I have a few tomato plants that have some really nice tomatoes on the vine and a few that are flowering to beat the band, but no flowers, yet. So, why have some that are one way and some that are still fiddling around? Well, variety will be half the answer. There is some interesting info out there about tomatoes and what it takes for a green tomato to ripen on the vine. It is not as simple as it first appears to be.
There are several stages of development that tomatoes go through before they are ready to be picked and eaten. It takes most tomatoes about 40-50 days or longer to grow up. It is about at this time when we start frying up those green tomatoes. The tomato fruit, once it has reached maturity will start to fade from the dark green that many of us are seeing now to the light green shade. This is also the stage that come this fall, makes it easier to ripen a tomato once it has come off of the vine. The tomato then goes from the light green color to whatever color it is supposed to be after this period of time.
According to Rosie Lerner with the Purdue Extension office, color development happens because of temperature and the presence of ethylene which is a naturally occurring hormone. The optimum temperature for ripening tomatoes is around 68-77 degrees F.

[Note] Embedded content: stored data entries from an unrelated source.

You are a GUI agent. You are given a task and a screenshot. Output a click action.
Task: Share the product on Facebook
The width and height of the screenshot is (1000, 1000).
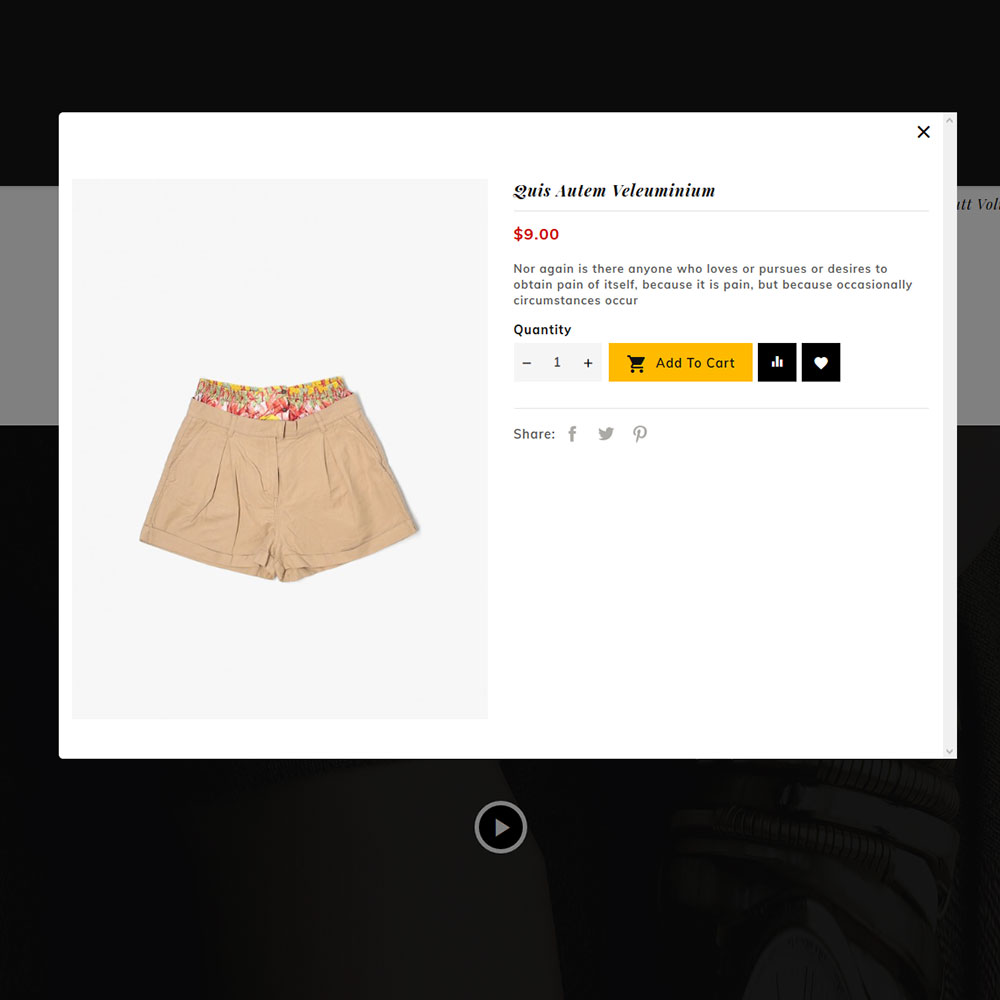572,434
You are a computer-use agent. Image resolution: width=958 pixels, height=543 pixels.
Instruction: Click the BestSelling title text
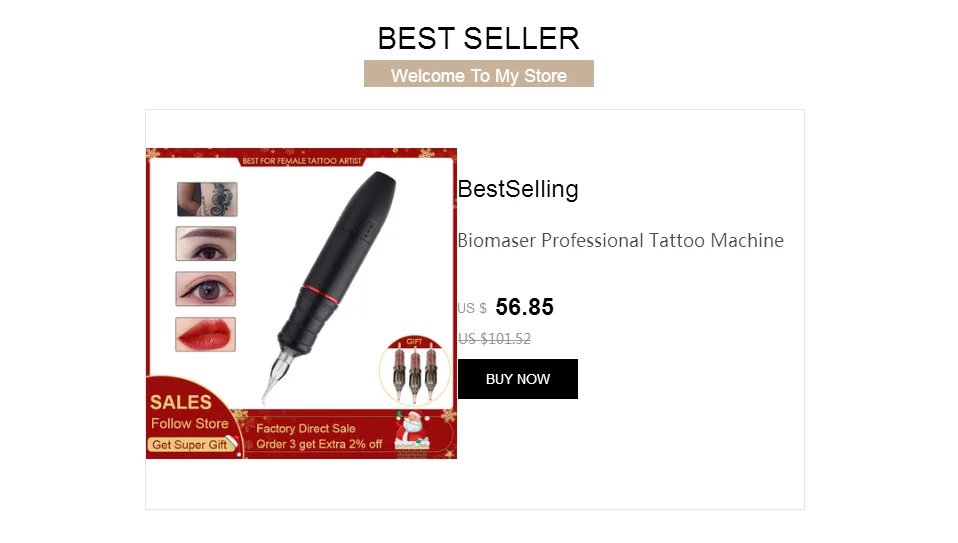pos(517,189)
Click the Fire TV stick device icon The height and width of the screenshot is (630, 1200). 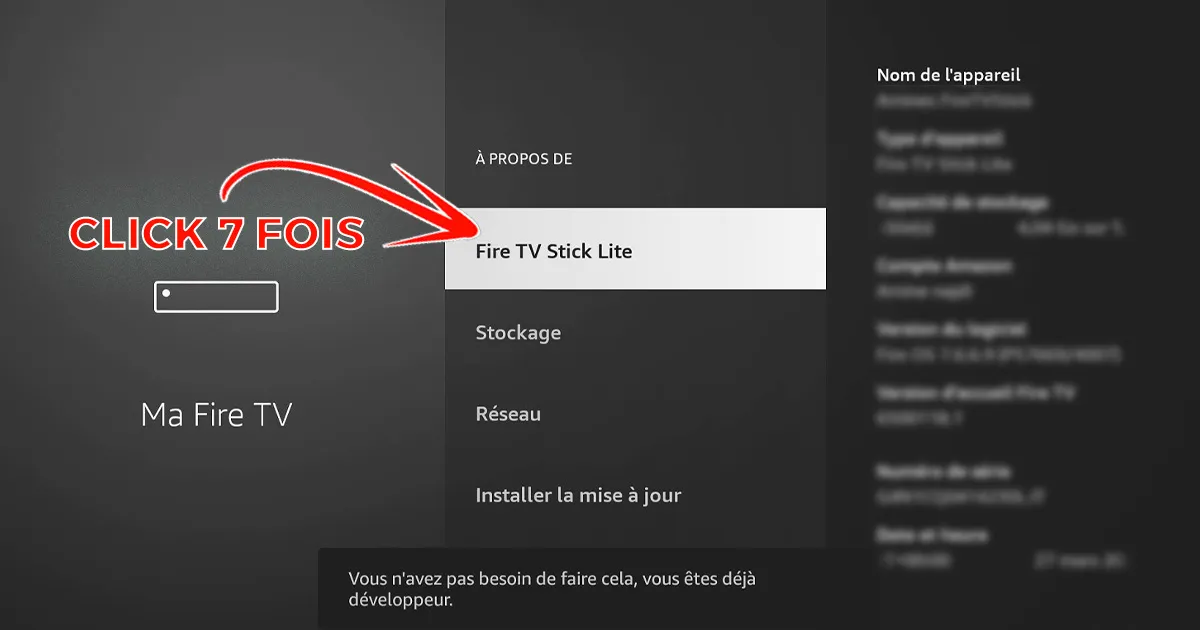point(216,297)
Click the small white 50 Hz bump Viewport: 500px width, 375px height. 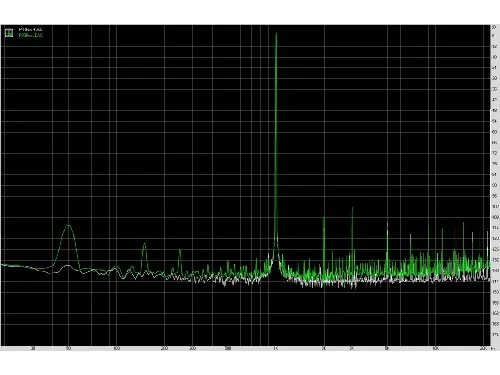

If the temperature is on either side of the range, it may take longer for the fruit to ripen, causing green tomatoes to stay longer or not to ripen at all. In a twist on this, if the temperatures rise and stay above 85 degrees F for an extended period of time, the tomatoes will not produce lycopene and carotene which are pigments responsible for the color of tomatoes. The result is fruit that often appears yellowish green to yellowish orange.

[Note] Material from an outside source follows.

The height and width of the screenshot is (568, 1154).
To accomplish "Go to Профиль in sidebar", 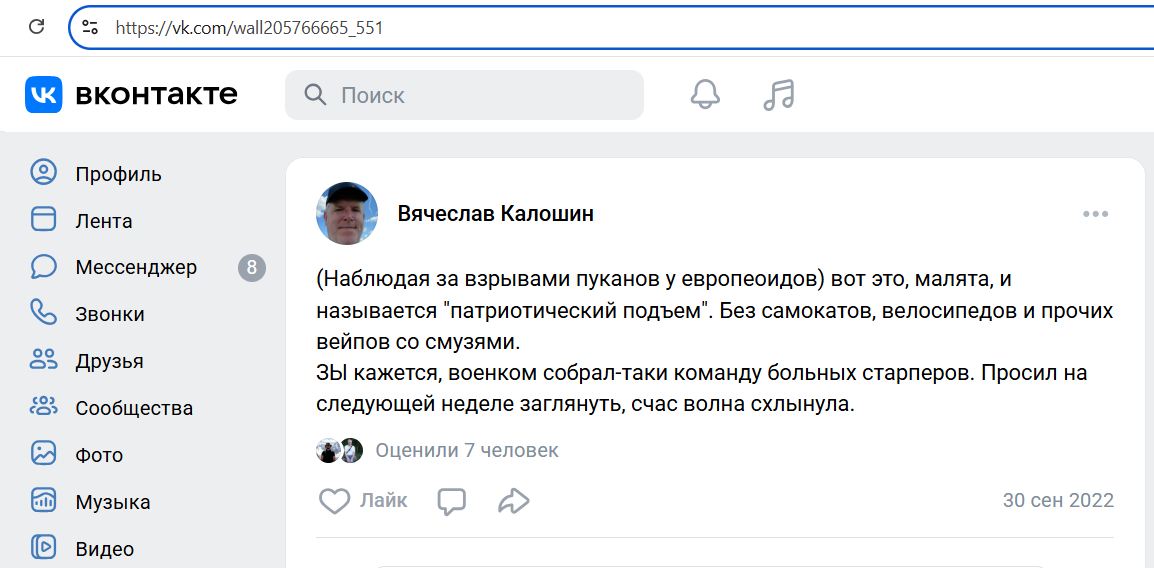I will 118,174.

Tomatoes that have turned that light green color can be removed from the vine if there are persistent problems in the garden from pests of any kind. They may not have the absolute best taste because they were removed but it is better then losing your whole crop.
This technique can also be used in the fall when frost is obviously coming. They will not ripen in the refrigerator but should be kept at a balmy 60-65 degrees F to ripen. Forty-five degrees F can be used to slow down ripening so you can eat tomatoes well into the fall and even early winter, if you so desire.
And finally, turning from the vegetable garden to the perennial borders: Garden tours are coming up in two communities - July 14, from 4-7 p.m., an area garden tour will be held, with proceeds going toward the Granite Falls Library in Granite Falls. Tickets can be purchased from the library in Granite Falls for $10. Maps will also be available at the library in Granite Falls. Refreshments will be served at one of the six gardens to be viewed. For more information, call Lynn at 320-564-4903. Rain date will be July 16.
Also, the 8th Annual Prairie Home Hospice Garden Tour will be July 15 with a rain date of July 16. The cost is also $10. The tickets are available at Hy-Vee and the hospice office. For more information, you can call the hospice office at 537-9247.
The proceeds will go toward the landscaping project at the Hospice House.